[Opening EXERCISE DATA section]
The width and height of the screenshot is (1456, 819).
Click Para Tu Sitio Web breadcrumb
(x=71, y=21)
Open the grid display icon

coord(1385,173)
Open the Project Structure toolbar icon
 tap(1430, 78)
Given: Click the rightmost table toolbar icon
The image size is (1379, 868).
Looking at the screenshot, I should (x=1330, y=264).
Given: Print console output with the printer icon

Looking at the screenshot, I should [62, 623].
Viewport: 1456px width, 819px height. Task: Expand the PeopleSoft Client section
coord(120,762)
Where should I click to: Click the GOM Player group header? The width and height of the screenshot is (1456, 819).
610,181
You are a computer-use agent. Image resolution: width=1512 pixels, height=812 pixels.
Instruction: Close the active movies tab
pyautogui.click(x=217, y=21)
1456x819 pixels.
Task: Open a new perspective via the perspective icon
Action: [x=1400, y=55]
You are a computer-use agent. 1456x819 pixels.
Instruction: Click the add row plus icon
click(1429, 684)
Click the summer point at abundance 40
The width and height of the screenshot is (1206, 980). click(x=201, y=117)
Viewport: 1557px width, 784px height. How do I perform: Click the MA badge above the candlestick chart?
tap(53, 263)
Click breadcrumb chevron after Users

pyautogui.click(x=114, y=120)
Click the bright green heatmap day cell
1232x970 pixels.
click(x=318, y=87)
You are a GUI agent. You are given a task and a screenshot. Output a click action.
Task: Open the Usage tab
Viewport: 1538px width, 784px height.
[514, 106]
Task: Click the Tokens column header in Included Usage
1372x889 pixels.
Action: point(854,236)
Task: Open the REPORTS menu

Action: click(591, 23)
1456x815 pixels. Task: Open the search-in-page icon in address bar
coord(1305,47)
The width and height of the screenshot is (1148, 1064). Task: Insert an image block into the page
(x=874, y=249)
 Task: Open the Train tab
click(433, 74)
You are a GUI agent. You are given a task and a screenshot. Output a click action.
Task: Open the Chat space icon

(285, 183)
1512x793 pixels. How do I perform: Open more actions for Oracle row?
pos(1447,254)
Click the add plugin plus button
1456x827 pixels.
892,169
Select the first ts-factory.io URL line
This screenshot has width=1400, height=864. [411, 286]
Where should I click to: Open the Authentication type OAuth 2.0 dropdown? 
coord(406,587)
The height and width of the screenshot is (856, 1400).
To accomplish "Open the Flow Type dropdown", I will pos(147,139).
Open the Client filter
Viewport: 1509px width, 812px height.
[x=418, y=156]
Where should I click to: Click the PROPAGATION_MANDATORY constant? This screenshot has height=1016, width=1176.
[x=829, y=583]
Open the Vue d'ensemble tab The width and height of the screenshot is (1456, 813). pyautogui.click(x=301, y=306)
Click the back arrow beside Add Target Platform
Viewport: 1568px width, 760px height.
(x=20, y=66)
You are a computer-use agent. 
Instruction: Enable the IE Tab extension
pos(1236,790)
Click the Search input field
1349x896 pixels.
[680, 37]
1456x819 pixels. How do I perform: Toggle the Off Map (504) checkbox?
[Closing EXERCISE DATA section]
**WORK TASK**
Nothing but a number should be given: the tally of lines in the listing that contain "agent".

**FINAL ANSWER**
5